(Objective): Lay out the lines of the records below as a numbered list, running from the line with "touch [283, 393]" up to and including the line with "I want to click on Royce, so". Leave out blank lines and include no other lines.

(Raw data):
## Start
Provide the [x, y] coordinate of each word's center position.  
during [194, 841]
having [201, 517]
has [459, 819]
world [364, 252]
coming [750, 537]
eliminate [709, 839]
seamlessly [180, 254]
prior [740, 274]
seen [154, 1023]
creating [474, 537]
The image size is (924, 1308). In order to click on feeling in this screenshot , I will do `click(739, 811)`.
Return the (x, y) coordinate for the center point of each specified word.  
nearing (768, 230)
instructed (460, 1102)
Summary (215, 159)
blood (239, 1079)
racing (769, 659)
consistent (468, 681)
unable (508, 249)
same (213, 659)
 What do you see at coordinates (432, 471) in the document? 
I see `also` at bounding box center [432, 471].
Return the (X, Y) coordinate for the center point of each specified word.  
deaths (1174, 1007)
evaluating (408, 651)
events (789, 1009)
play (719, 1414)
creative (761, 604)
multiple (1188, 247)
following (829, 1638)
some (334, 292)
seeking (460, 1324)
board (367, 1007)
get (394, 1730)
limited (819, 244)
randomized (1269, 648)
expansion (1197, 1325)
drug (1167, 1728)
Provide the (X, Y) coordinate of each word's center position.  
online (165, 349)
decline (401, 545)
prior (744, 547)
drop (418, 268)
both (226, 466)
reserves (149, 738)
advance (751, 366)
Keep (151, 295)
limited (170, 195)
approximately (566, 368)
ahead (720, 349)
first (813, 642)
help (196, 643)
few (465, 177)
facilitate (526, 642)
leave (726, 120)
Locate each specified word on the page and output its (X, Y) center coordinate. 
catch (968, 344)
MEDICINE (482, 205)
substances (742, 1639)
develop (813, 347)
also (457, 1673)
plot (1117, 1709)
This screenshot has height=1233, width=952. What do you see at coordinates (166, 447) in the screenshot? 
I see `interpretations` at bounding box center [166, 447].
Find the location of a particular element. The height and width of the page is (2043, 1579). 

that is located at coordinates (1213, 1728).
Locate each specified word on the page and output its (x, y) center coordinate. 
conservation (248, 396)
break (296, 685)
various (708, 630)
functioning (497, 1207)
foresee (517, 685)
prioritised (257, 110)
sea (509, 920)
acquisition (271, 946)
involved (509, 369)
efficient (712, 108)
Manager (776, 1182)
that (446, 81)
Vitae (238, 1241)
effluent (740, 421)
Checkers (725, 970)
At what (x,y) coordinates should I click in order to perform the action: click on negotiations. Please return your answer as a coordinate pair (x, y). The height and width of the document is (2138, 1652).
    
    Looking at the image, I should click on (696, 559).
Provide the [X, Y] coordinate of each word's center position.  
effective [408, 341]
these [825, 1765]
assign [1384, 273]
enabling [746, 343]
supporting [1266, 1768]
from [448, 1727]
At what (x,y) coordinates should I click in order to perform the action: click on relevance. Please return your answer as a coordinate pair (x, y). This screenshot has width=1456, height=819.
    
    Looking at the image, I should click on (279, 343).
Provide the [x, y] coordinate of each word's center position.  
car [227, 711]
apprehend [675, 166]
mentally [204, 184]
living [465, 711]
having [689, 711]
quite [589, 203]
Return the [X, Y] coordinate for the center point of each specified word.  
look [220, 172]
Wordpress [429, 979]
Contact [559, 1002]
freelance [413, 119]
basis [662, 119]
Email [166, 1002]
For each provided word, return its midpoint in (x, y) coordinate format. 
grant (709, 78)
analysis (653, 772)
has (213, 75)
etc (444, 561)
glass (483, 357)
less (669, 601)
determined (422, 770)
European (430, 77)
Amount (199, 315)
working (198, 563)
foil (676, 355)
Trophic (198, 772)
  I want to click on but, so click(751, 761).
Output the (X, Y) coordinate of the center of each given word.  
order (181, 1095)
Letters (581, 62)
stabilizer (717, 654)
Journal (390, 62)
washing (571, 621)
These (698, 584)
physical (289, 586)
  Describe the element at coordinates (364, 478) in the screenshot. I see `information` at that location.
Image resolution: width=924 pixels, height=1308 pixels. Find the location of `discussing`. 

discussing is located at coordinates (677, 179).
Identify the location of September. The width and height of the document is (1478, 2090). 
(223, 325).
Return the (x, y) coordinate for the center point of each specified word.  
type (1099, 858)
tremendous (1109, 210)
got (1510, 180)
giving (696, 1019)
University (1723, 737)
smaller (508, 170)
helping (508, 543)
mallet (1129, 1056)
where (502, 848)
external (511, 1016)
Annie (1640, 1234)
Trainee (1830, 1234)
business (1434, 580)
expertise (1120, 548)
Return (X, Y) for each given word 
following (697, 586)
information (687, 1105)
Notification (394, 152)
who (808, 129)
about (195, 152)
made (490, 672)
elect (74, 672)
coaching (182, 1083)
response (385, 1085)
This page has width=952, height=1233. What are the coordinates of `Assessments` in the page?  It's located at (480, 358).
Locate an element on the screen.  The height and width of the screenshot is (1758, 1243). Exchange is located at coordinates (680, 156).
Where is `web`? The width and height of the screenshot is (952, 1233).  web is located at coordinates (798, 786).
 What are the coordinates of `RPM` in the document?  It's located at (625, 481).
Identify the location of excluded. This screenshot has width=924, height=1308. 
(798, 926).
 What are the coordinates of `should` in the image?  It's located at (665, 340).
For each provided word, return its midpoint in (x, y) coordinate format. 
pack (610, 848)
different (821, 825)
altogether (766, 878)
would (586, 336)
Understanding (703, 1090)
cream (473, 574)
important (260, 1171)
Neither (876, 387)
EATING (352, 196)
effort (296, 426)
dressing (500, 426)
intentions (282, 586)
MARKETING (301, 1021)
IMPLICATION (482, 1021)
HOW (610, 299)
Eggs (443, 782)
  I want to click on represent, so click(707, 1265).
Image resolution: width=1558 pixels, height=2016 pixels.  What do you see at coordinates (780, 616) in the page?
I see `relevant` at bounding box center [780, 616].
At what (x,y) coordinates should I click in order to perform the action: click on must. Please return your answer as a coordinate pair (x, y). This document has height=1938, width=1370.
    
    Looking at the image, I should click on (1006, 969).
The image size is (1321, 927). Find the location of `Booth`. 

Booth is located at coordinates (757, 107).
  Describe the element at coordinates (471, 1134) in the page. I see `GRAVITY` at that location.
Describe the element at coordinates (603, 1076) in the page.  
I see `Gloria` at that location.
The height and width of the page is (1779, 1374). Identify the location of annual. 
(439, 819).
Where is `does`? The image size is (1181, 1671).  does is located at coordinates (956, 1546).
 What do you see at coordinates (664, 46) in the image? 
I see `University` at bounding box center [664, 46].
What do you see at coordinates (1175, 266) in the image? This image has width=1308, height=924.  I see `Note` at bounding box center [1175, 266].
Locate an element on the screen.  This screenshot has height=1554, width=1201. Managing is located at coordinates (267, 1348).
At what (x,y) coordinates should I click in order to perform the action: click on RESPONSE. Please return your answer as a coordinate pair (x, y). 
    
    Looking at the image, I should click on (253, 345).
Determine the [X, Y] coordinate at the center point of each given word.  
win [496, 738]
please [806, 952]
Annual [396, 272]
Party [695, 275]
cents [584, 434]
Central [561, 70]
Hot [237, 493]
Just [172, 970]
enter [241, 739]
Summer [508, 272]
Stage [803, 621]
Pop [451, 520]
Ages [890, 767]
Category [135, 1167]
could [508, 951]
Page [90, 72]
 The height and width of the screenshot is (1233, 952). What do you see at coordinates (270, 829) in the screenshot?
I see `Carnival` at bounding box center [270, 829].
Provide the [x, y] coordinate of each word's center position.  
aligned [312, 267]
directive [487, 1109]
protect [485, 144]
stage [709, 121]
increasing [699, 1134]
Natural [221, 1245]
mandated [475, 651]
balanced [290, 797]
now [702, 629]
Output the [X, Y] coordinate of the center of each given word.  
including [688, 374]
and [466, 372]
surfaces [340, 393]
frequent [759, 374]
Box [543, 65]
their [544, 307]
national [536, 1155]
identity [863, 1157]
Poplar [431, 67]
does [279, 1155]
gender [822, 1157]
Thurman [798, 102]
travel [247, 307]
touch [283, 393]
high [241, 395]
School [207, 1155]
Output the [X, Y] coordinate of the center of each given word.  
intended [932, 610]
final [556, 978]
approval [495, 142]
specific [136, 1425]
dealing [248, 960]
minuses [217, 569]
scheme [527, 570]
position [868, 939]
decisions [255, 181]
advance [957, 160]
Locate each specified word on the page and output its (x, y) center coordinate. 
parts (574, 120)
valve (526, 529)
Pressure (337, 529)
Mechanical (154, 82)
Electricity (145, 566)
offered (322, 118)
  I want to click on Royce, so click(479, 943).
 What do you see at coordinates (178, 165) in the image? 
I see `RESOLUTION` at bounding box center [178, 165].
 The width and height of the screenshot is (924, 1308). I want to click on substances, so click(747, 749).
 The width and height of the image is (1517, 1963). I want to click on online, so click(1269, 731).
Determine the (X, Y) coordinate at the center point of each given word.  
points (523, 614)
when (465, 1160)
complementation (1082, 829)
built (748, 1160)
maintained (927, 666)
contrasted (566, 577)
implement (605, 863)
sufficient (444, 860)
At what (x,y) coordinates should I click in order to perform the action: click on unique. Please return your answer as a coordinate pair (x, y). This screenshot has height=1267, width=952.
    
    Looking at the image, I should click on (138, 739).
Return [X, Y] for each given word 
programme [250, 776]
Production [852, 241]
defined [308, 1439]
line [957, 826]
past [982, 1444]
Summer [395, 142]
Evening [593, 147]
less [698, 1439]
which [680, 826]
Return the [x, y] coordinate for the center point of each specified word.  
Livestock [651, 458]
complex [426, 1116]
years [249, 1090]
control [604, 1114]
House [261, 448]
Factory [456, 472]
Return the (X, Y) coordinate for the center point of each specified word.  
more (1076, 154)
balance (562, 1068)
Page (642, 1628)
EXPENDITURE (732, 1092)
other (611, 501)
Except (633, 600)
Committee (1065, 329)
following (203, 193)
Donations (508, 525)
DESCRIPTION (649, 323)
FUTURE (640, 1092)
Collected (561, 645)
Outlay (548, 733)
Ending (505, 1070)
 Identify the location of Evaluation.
## End
(Solved exercise):
1. touch [283, 393]
2. high [241, 395]
3. School [207, 1155]
4. Output the [X, Y] coordinate of the center of each given word.  
5. intended [932, 610]
6. final [556, 978]
7. approval [495, 142]
8. specific [136, 1425]
9. dealing [248, 960]
10. minuses [217, 569]
11. scheme [527, 570]
12. position [868, 939]
13. decisions [255, 181]
14. advance [957, 160]
15. Locate each specified word on the page and output its (x, y) center coordinate. 
16. parts (574, 120)
17. valve (526, 529)
18. Pressure (337, 529)
19. Mechanical (154, 82)
20. Electricity (145, 566)
21. offered (322, 118)
22.   I want to click on Royce, so click(479, 943).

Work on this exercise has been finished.